スクリーンに直接食べ物を置きたいかどうかは別として。
タッチスクリーンを可能にするキャパシタ技術は、私達の指やスタイラスだけに限定された技術ではありません。ということで、今年のノーベル科学賞の有力候補だと思うのですが、とある研究者が、ベーキングされた食べ物でもタッチスクリーンが反応することを発見し、しかも焼くときのちょっとした工夫で、iPadがマフィンの種類を識別できるようにしたのです。
タッチスクリーンは焼きたてほやほやを感知できる
ベルギーのハッセルト大学、Expertise Center for Digital Mediaの博士研究員であるFlorian Heller氏は、タッチスクリーンの電界において、人間の皮膚や金属以外でも静電容量を変化させることができると気づきました。ベーキングされた食べ物、特に焼き立てほやほやのものであれば、通電するのに十分な湿気を含んでいることがわかったのです。通電させることができれば、タッチスクリーンに認識させることができます。
マフィンの底にタッチポイントを作って識別させる
でも、触れたことがわかるだけでは面白くないですよね ? 先日公開された論文『 Muffidgets: Detecting and Identifying Edible Pastry Tangibles on Capacitive Touchscreens』において、Heller氏は研究チームが発案した特別なベーキングテクニックを紹介しています。マフィンの材料自体は、ひまわり油や水など一般的なレシピ通りでしたが、カップの底に特製のノッチのついた型を敷くことで、マフィンの底が特殊なパターンのタッチポイントになるようにしています。

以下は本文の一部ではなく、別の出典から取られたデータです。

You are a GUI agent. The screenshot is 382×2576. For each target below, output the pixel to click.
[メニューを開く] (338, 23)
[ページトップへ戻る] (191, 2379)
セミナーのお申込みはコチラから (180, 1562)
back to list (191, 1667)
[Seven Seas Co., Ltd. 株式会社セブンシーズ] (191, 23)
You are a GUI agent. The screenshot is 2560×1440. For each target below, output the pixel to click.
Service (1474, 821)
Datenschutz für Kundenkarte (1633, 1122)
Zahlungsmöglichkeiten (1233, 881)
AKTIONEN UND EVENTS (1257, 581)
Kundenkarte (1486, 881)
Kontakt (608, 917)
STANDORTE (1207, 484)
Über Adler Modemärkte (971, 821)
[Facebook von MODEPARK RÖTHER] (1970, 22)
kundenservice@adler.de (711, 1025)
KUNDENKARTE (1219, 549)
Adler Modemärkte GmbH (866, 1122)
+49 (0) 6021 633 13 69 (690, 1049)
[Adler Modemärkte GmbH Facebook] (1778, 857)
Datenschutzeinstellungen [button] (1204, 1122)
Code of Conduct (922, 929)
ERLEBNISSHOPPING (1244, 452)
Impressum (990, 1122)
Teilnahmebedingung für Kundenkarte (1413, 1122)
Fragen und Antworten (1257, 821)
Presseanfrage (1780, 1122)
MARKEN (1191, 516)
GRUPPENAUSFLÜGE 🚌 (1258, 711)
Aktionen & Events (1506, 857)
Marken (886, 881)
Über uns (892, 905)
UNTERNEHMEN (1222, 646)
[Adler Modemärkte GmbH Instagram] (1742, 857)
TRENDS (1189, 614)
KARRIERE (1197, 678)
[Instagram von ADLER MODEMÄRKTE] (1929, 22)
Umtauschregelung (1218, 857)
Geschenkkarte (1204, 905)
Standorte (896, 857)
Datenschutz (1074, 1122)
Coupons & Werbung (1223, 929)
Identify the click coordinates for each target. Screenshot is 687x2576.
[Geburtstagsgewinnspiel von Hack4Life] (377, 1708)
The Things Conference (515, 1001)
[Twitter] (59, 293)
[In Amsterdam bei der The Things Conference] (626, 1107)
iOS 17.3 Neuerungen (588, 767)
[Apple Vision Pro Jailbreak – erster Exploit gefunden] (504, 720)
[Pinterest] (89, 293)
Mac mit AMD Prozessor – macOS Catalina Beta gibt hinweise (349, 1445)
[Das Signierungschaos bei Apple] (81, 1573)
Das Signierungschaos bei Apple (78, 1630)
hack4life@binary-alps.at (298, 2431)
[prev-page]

静電容量式タッチスクリーン は同時に複数のタッチを検知できるので、Heller氏はタッチポイントのパターンを複数デザインすることで、iPadのようなデバイスがマフィンの種類を識別できるようにしたのです。
アイデア次第で使い方いろいろ
こんな研究意味あるの? と思うかもしれませんが、使い方はいろいろ考えられます。パーソナライズされた、ちょっとした遊び心(朝食の時、マフィンを置くとパートナーからのメッセージが表示されたり)をくすぐるようなこともできるし、特定の焼き菓子の内容物を表示させたりもできるでしょう。アレルゲンとなるような材料を確認したい場合に、携帯のスクリーンに置くだけでチェックできるわけです。他にもカロリーや動物性物質の有無、あるいは単純にレシピへのリンクにすることもできるでしょう。もちろん、油でベタベタになったスクリーンを掃除したあとに、ですけど。